## EXERCISE MATERIALS

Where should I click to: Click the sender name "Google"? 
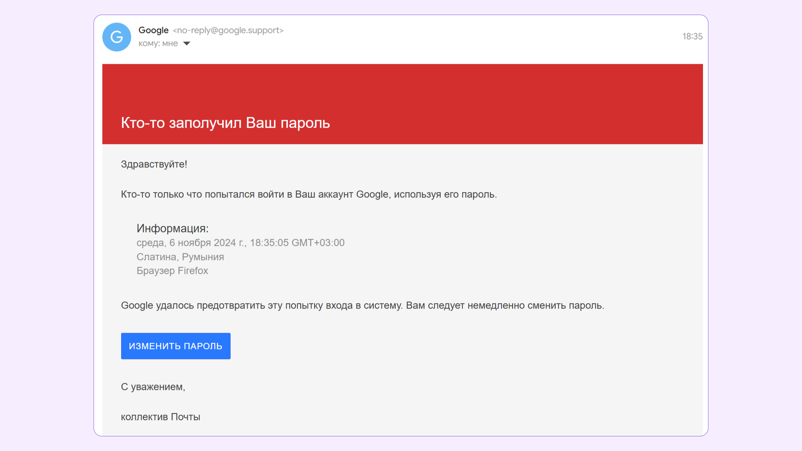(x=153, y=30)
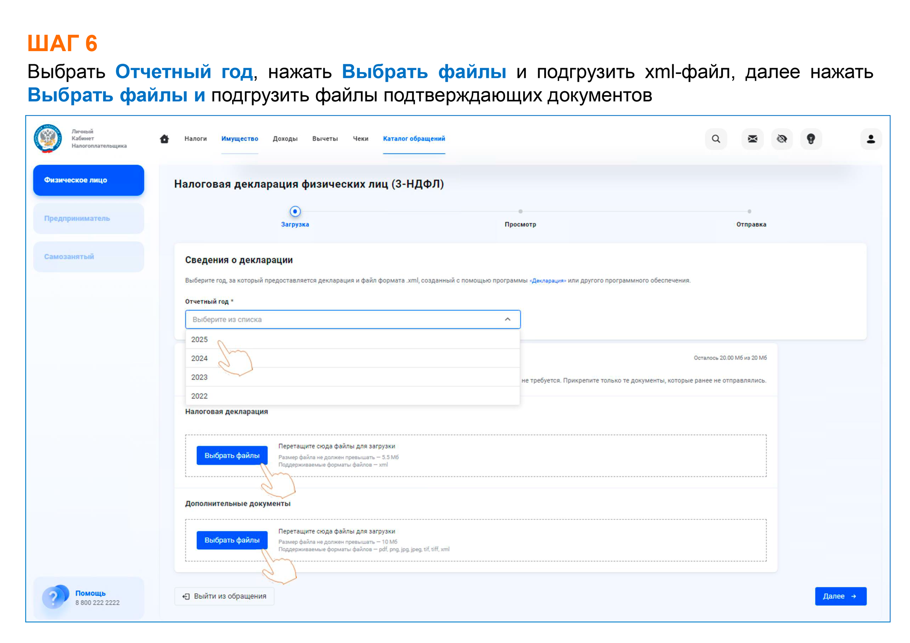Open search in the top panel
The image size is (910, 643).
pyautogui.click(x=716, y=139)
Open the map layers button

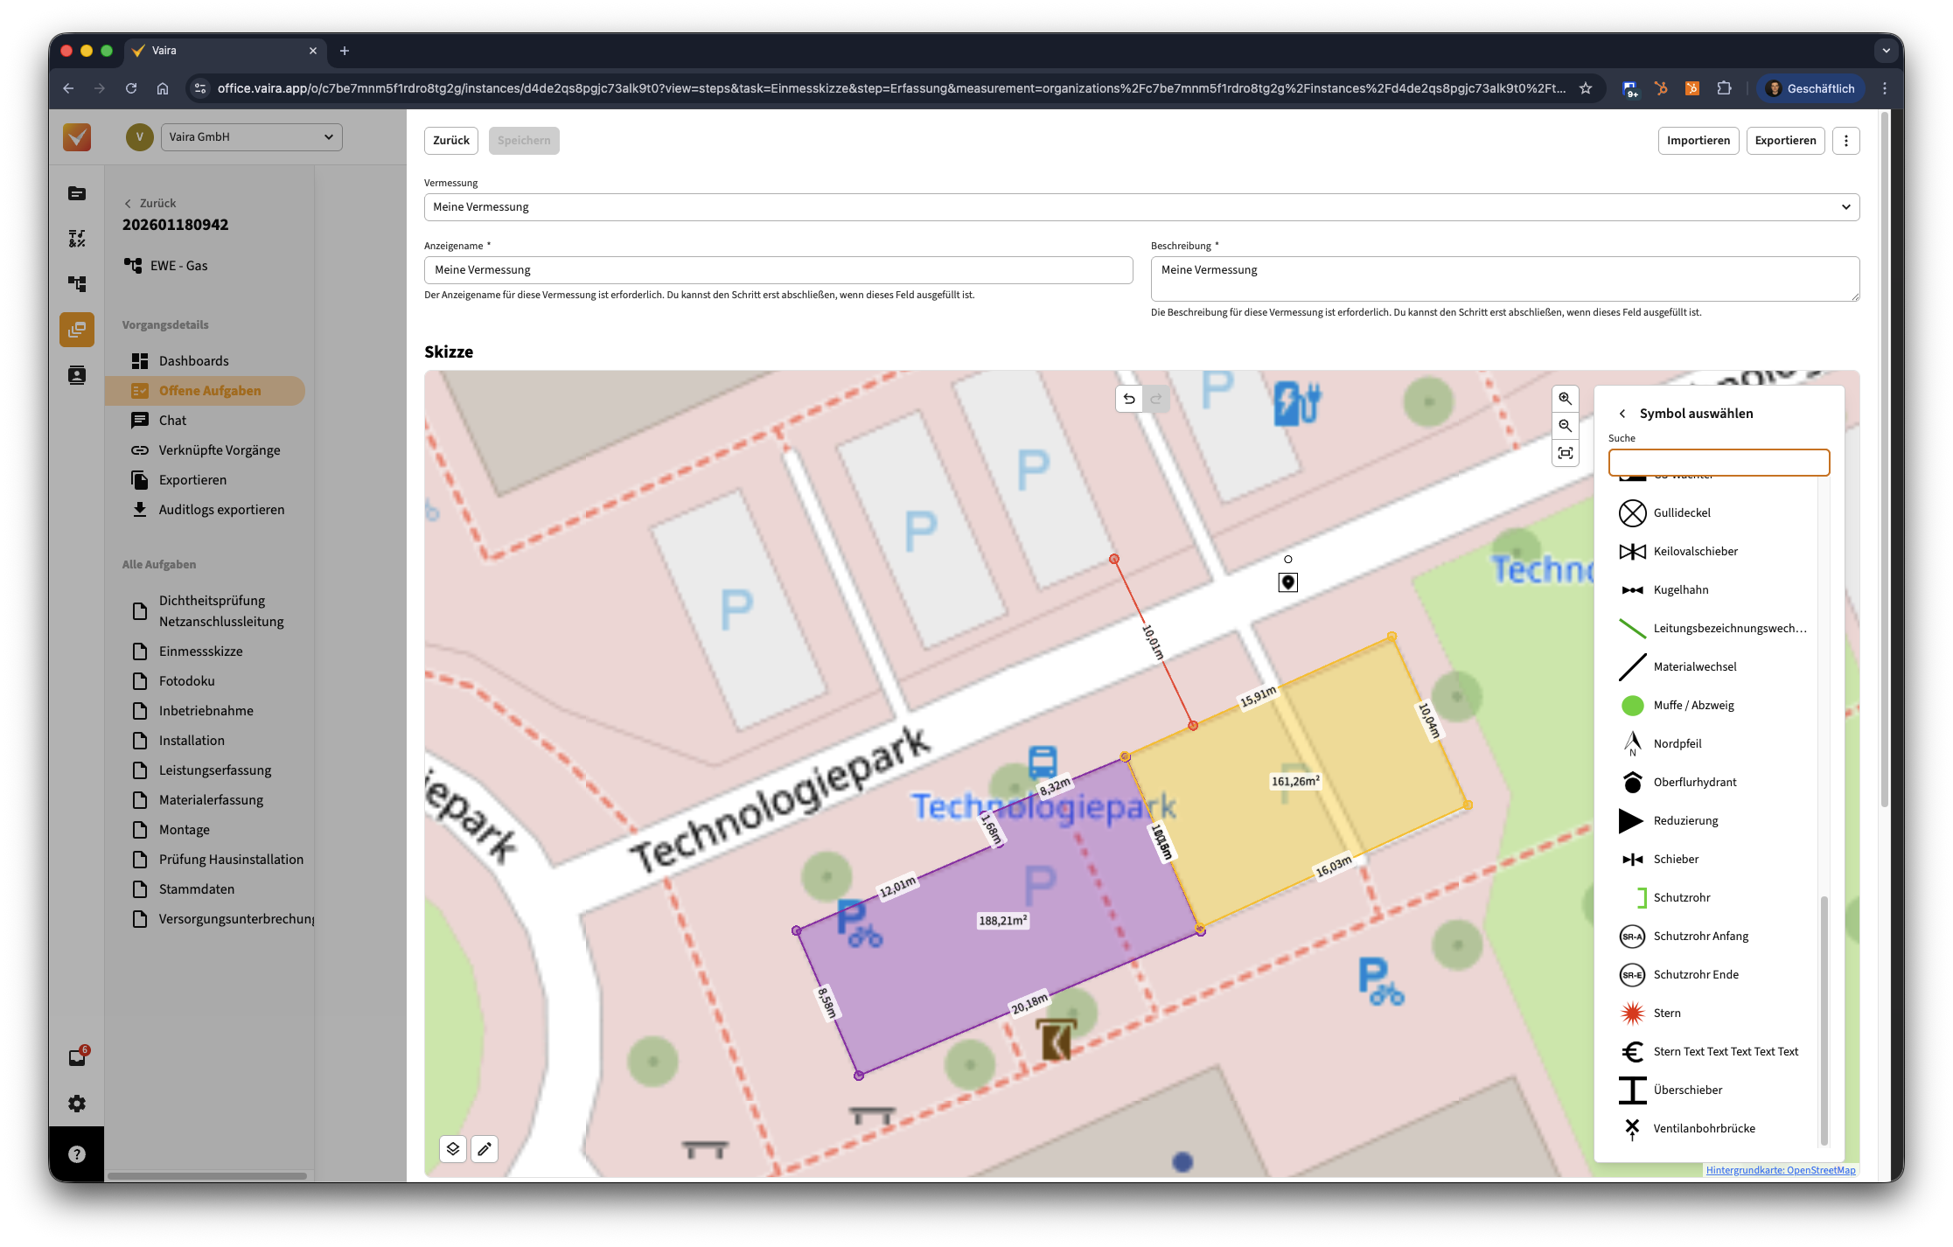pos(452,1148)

## WHAT NEEDS TO BE DONE
Copy every line above exactly, leaving no picture in the copy.

## RESULT
Where should I click to: Click the sender name "Google"? 
(x=153, y=30)
Open search in the top panel
The image size is (910, 643).
pyautogui.click(x=716, y=139)
Open the map layers button

pos(452,1148)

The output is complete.